Curious Capitalist is officially endorsing Rick Santorum for the 2012 GOP Nomination.  I have been supporting Rick since Iowa and then I stopped.  Then I started again, right after the Nevada caucuses.

Despite his rise in the polls, there is a lot not to like about the Rick Santorum train.  As discussed in an earlier post, Santorum and Santorum's most generous supporter seem to both have Santorum of the mouth.  Unfortunately, Santorum has been getting more media coverage lately over this as well.
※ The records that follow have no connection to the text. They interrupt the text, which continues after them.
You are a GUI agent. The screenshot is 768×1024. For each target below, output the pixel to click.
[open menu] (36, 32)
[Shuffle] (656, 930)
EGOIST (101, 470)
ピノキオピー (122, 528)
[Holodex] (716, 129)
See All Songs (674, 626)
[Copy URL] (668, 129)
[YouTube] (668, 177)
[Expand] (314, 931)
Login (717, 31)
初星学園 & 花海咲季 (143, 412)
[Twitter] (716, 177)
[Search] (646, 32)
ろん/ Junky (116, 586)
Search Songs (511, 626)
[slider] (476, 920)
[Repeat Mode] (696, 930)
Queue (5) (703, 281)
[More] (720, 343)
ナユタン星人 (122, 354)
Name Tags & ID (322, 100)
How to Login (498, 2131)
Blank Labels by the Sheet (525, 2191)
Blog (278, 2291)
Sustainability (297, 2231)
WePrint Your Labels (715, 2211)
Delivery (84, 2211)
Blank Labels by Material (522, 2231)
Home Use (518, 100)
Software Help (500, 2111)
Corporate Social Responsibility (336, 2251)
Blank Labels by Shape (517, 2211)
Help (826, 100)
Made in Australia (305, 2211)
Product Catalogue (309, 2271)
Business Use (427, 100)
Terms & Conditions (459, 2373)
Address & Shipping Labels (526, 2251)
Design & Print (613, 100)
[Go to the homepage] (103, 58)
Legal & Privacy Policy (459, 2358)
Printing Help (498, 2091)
Santorum's campaign cannot seem to impose its will in contests.  He is not on the ballot on key states such as Virginia and Indiana.  He did not even fill out full delegate slates for Ohio, a state he is expected to win.  Unlike the Paul and Romney campaign, the Santorum campaign might not be fully equipped to fight for delegates at the various county and state conventions where delegate battles are likely to be fought.  The make matters worse, each state has its own set of rules over how delegates are picked and whether delegates are binding or non-binding.  In Santorum's MO, MN, and CO wins, CO and MN are both non-binding delegate states where delegates are selected in a convoluted convention based process.  MO was simply a beauty contest with no delegates at stake.  Because Santorum's campaign has demonstrated a lack of competence in picking up delegates, he will likely underperform with delegates in relation to his proportion of the vote.
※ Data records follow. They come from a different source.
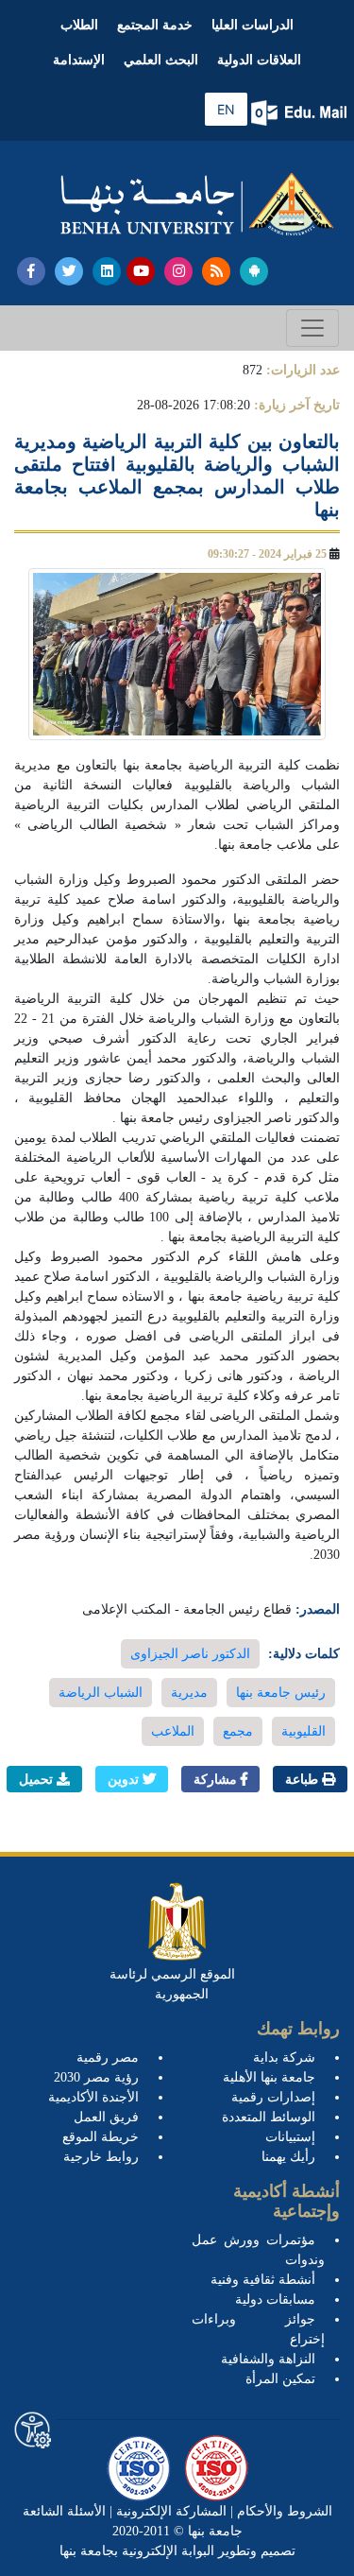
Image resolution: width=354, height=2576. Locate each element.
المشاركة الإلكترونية (169, 2511)
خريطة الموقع (100, 2137)
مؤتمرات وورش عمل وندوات (259, 2250)
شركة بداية (284, 2057)
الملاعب (172, 1731)
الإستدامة (79, 60)
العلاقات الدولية (259, 60)
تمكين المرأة (280, 2379)
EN (226, 109)
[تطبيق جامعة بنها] (254, 271)
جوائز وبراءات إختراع (259, 2329)
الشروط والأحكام (282, 2511)
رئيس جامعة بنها (281, 1693)
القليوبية (303, 1731)
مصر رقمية (107, 2057)
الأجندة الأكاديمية (93, 2097)
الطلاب (79, 25)
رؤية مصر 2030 (96, 2077)
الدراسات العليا (252, 25)
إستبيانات (290, 2137)
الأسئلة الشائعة (64, 2511)
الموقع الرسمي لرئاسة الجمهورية (172, 1984)
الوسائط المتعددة (268, 2117)
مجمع (238, 1731)
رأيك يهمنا (288, 2157)
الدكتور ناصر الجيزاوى (190, 1654)
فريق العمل (106, 2117)
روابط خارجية (101, 2157)
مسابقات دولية (275, 2299)
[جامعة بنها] (197, 204)
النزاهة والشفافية (268, 2359)
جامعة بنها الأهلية (269, 2077)
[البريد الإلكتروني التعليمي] (300, 113)
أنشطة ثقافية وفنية (263, 2280)
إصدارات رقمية (273, 2097)
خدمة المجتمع (155, 25)
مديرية (189, 1693)
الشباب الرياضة (101, 1693)
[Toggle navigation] (312, 328)
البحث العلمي (161, 60)
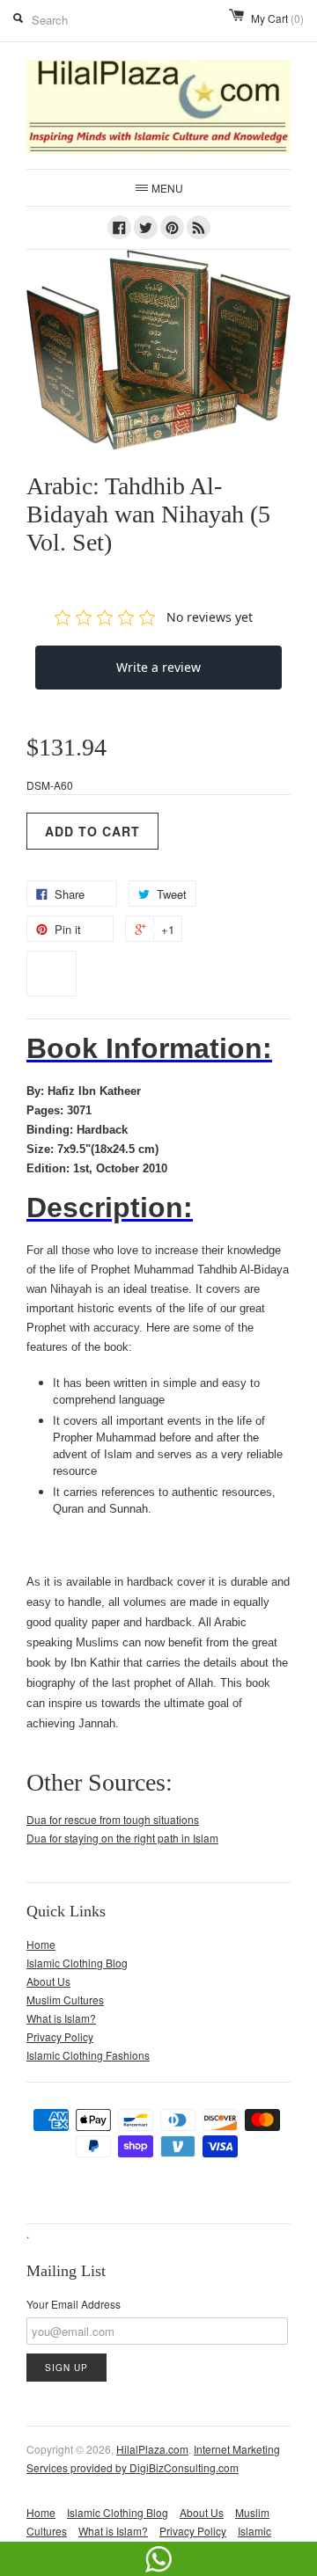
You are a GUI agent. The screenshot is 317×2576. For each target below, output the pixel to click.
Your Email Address (73, 2303)
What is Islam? (61, 2017)
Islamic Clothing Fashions (88, 2054)
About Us (48, 1981)
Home (40, 1944)
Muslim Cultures (65, 1999)
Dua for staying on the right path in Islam (122, 1837)
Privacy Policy (59, 2036)
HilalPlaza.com (152, 2448)
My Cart (277, 18)
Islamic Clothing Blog (77, 1962)
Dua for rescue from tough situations (112, 1819)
This development is very key to watch, we could have a scenario where Santorum won more votes but Romney has more delegates.

It is also very puzzling to notice that GOP senators who served with Rick Santorum are not endorsing him en mass.  He only has one, Mike DeWine, who had previously endorsed Pawlenty and Romney.  This probably means that Rick Santorum isn't too popular or awesome when he was a senator.

1 comment:

  1. I think you're sleeping on Newt. Newt-4-evah!!!!